- **What the exercise asks**
Please copy out the data below line for line, with no changes.

- **Provided information**
+++

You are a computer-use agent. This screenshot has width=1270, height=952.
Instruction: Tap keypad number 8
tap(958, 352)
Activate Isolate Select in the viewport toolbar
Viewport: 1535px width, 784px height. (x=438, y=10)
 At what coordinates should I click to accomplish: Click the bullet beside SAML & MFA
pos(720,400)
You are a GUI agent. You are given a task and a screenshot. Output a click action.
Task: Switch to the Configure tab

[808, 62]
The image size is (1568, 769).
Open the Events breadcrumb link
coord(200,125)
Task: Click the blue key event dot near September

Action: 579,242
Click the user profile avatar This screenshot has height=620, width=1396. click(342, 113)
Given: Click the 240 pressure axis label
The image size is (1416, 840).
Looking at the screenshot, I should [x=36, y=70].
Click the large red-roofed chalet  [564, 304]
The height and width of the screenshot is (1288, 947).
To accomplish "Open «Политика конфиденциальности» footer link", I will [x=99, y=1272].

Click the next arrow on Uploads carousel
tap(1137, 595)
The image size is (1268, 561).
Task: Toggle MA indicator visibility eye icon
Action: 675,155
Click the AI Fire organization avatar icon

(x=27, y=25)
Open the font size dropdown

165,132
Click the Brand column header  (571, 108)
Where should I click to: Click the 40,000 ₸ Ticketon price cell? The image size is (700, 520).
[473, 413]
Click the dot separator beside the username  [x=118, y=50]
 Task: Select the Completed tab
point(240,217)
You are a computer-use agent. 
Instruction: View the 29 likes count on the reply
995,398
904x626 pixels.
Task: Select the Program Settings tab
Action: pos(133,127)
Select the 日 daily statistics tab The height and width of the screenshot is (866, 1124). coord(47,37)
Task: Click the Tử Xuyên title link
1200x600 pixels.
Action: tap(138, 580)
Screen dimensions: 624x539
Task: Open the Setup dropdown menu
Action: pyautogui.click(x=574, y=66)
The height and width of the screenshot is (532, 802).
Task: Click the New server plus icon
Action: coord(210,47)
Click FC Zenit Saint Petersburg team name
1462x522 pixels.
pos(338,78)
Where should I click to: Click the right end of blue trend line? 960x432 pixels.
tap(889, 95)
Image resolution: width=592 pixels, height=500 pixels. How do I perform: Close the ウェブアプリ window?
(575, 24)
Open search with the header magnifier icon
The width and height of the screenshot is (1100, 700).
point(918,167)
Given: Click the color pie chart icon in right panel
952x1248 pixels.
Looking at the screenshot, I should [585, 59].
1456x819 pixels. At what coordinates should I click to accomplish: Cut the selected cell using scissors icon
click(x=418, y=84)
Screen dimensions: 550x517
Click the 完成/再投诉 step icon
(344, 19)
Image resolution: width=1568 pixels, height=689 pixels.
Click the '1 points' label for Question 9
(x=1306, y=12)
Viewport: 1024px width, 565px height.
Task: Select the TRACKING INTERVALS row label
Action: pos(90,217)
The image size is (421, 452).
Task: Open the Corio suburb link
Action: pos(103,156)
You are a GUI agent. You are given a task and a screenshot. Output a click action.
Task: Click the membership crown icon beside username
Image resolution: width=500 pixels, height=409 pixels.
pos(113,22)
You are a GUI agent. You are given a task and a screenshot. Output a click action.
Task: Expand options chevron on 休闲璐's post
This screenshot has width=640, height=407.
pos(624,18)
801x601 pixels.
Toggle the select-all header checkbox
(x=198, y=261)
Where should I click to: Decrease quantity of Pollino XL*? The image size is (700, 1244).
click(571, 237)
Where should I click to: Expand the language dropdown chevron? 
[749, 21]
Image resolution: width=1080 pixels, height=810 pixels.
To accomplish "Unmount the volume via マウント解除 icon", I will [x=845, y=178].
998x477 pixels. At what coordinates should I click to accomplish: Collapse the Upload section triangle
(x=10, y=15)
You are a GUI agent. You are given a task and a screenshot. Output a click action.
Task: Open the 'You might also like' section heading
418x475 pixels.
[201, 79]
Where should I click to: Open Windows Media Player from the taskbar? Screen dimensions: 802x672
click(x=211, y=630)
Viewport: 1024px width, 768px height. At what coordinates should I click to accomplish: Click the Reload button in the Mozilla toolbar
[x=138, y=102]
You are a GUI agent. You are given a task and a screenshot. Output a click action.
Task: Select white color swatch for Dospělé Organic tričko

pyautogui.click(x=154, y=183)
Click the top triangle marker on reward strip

+++

- **Result of the task**
You are a computer-use agent. This screenshot has width=1270, height=952.
Instruction: Tap keypad number 8
tap(958, 352)
Activate Isolate Select in the viewport toolbar
Viewport: 1535px width, 784px height. (x=438, y=10)
 At what coordinates should I click to accomplish: Click the bullet beside SAML & MFA
pos(720,400)
You are a GUI agent. You are given a task and a screenshot. Output a click action.
Task: Switch to the Configure tab

[808, 62]
The image size is (1568, 769).
Open the Events breadcrumb link
coord(200,125)
Task: Click the blue key event dot near September

Action: 579,242
Click the user profile avatar This screenshot has height=620, width=1396. click(342, 113)
Given: Click the 240 pressure axis label
The image size is (1416, 840).
Looking at the screenshot, I should [x=36, y=70].
Click the large red-roofed chalet  [564, 304]
The height and width of the screenshot is (1288, 947).
To accomplish "Open «Политика конфиденциальности» footer link", I will [x=99, y=1272].

Click the next arrow on Uploads carousel
tap(1137, 595)
The image size is (1268, 561).
Task: Toggle MA indicator visibility eye icon
Action: 675,155
Click the AI Fire organization avatar icon

(x=27, y=25)
Open the font size dropdown

165,132
Click the Brand column header  (571, 108)
Where should I click to: Click the 40,000 ₸ Ticketon price cell? The image size is (700, 520).
[473, 413]
Click the dot separator beside the username  [x=118, y=50]
 Task: Select the Completed tab
point(240,217)
You are a computer-use agent. 
Instruction: View the 29 likes count on the reply
995,398
904x626 pixels.
Task: Select the Program Settings tab
Action: pos(133,127)
Select the 日 daily statistics tab The height and width of the screenshot is (866, 1124). coord(47,37)
Task: Click the Tử Xuyên title link
1200x600 pixels.
Action: tap(138, 580)
Screen dimensions: 624x539
Task: Open the Setup dropdown menu
Action: pyautogui.click(x=574, y=66)
The height and width of the screenshot is (532, 802).
Task: Click the New server plus icon
Action: coord(210,47)
Click FC Zenit Saint Petersburg team name
1462x522 pixels.
pos(338,78)
Where should I click to: Click the right end of blue trend line? 960x432 pixels.
tap(889, 95)
Image resolution: width=592 pixels, height=500 pixels. How do I perform: Close the ウェブアプリ window?
(575, 24)
Open search with the header magnifier icon
The width and height of the screenshot is (1100, 700).
point(918,167)
Given: Click the color pie chart icon in right panel
952x1248 pixels.
Looking at the screenshot, I should [585, 59].
1456x819 pixels. At what coordinates should I click to accomplish: Cut the selected cell using scissors icon
click(x=418, y=84)
Screen dimensions: 550x517
Click the 完成/再投诉 step icon
(344, 19)
Image resolution: width=1568 pixels, height=689 pixels.
Click the '1 points' label for Question 9
(x=1306, y=12)
Viewport: 1024px width, 565px height.
Task: Select the TRACKING INTERVALS row label
Action: pos(90,217)
The image size is (421, 452).
Task: Open the Corio suburb link
Action: pos(103,156)
You are a GUI agent. You are given a task and a screenshot. Output a click action.
Task: Click the membership crown icon beside username
Image resolution: width=500 pixels, height=409 pixels.
pos(113,22)
You are a GUI agent. You are given a task and a screenshot. Output a click action.
Task: Expand options chevron on 休闲璐's post
This screenshot has width=640, height=407.
pos(624,18)
801x601 pixels.
Toggle the select-all header checkbox
(x=198, y=261)
Where should I click to: Decrease quantity of Pollino XL*? The image size is (700, 1244).
click(571, 237)
Where should I click to: Expand the language dropdown chevron? 
[749, 21]
Image resolution: width=1080 pixels, height=810 pixels.
To accomplish "Unmount the volume via マウント解除 icon", I will [x=845, y=178].
998x477 pixels. At what coordinates should I click to accomplish: Collapse the Upload section triangle
(x=10, y=15)
You are a GUI agent. You are given a task and a screenshot. Output a click action.
Task: Open the 'You might also like' section heading
418x475 pixels.
[201, 79]
Where should I click to: Open Windows Media Player from the taskbar? Screen dimensions: 802x672
click(x=211, y=630)
Viewport: 1024px width, 768px height. At what coordinates should I click to accomplish: Click the Reload button in the Mozilla toolbar
[x=138, y=102]
You are a GUI agent. You are given a task and a screenshot. Output a click action.
Task: Select white color swatch for Dospělé Organic tričko

pyautogui.click(x=154, y=183)
Click the top triangle marker on reward strip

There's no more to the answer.